Dawn Upshaw: An American treasure, and no ordinary soprano
Dawn Upshaw’s singing career has been as breathtaking as they come.
Since her professional start with the Metropolitan Opera in 1984, she has made nearly 300 appearances with the company, has performed in innumerable acclaimed recitals and in leading opera roles across Europe and the U.S., and has collaborated with many of the world’s most renowned musicians. She has had operas created specifically for her. And she is also a four-time Grammy winner who has appeared on more than 50 recordings.
In the last decade, however, Upshaw’s growing interest in more intimate forms of music-making has led her to forge a career away from the opera house.
On Tuesday, March 12, at 7:30 p.m. the Hawaii Concert Society will present Upshaw in concert at the University of Hawaii at Hilo Performing Arts Center. Her diverse program will include songs spanning two centuries, by Franz Schubert, Charles Ives, Maurice Ravel, Bela Bartok and William Bolcom.
One might think that becoming a world-renowned soprano could only be the grand fulfillment of a lifelong mission.
Dawn Upshaw must have been drawn to classical music at an early age and groomed for the position like some thoroughbred athlete.
“Not at all!” says a bemused Upshaw, who was raised in the Chicago suburb of Park Forest, Ill. “I grew up with folk music. My father played guitar and sang, and both my parents were active in the civil rights movement. We sang Bob Dylan and Pete Seeger songs, marched, and organized community events.
“I didn’t want to have anything to do with classical music or opera. It was stiff museum music to me, until I really realized what the music was capable of expressing emotionally. Which was around the time I really started studying.”
Her studies began with high school singing and were followed by music school at Illinois Wesleyan, which led her to the Manhattan School of Music. Her official arrival came with the winning of the 1984 Young Concert Artist Auditions and a subsequent invitation by James Levine to join the Metropolitan Opera Studio. That was “a golden egg dropping in my lap,” recalls the singer, who also won the prestigious Walter M. Naumburg Competition the following year. From there stardom in major operas at the Met and elsewhere came with blinding speed.

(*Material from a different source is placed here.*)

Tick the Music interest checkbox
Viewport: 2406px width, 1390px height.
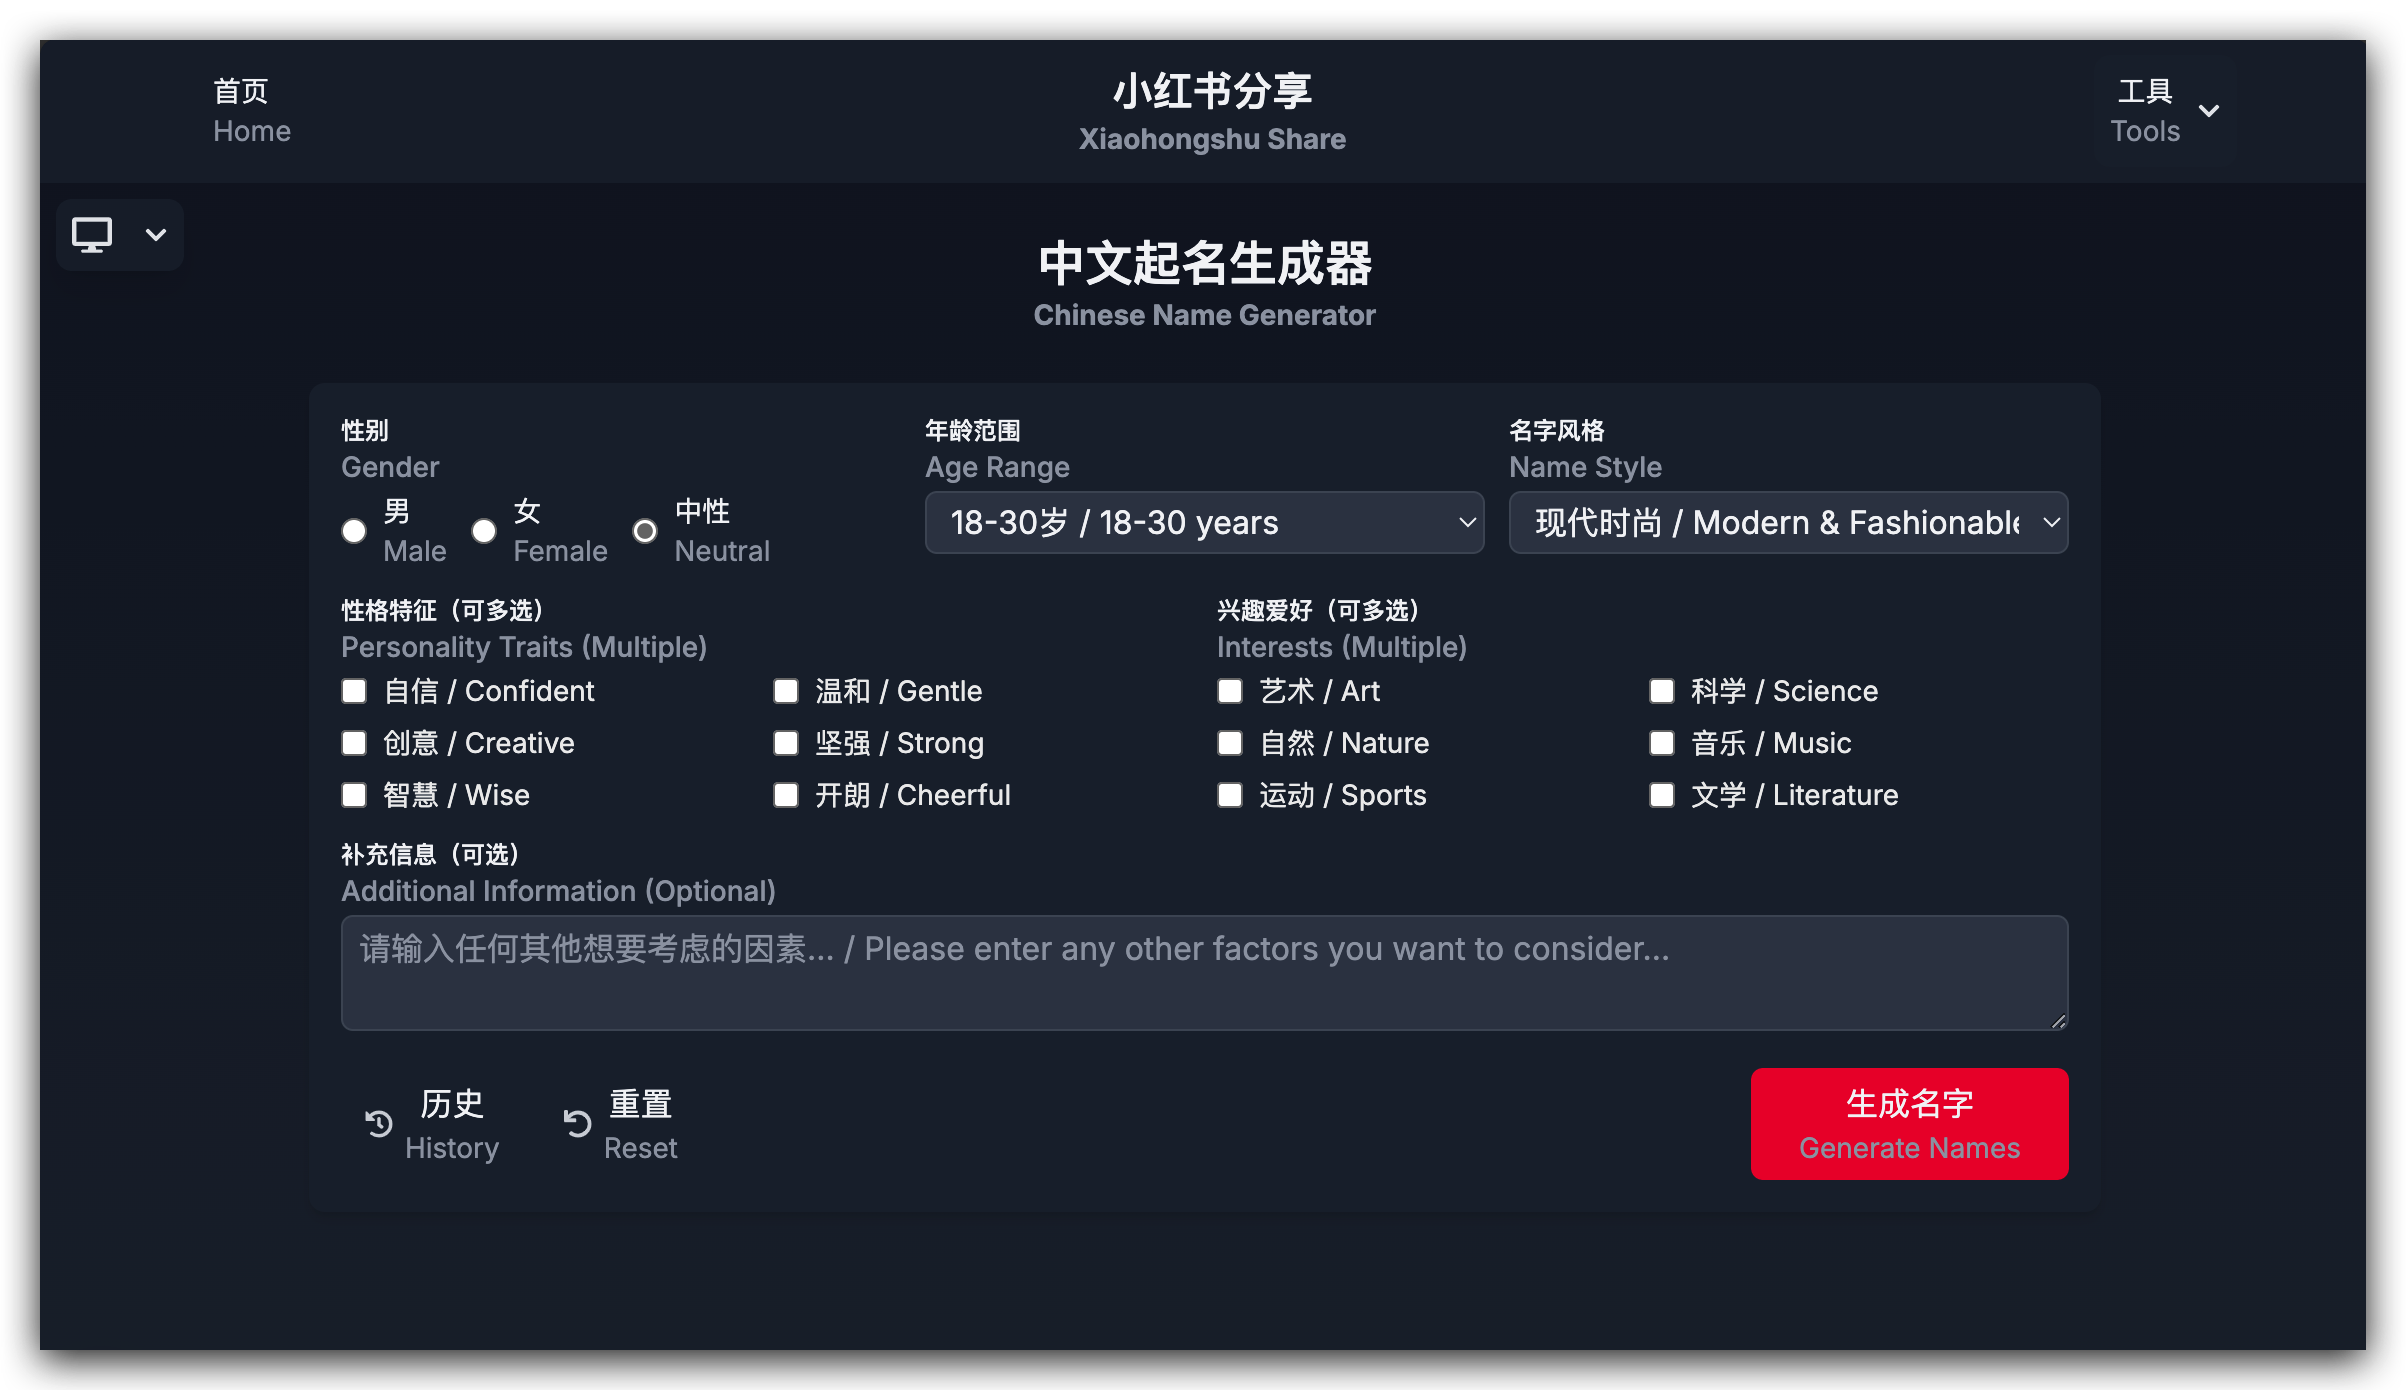coord(1662,743)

Although Upshaw has been called America’s foremost operatic ambassador, she is not a typical opera diva. Among the things that set her apart are a MacArthur Foundation “genius” grant, her election as a fellow of the American Academy of Arts & Sciences, and her love of performing in small ensembles.
Tickets are $25 general, $20 for seniors, and $12 for students and are available at the Most Irresistible Shop, Book Gallery, the East Hawaii Cultural Center, Music Exchange, and the UHH Performing Arts Center Box Office. Tickets will also be available on the evening of the concert at the UHH Box Office, from 6:45 p.m.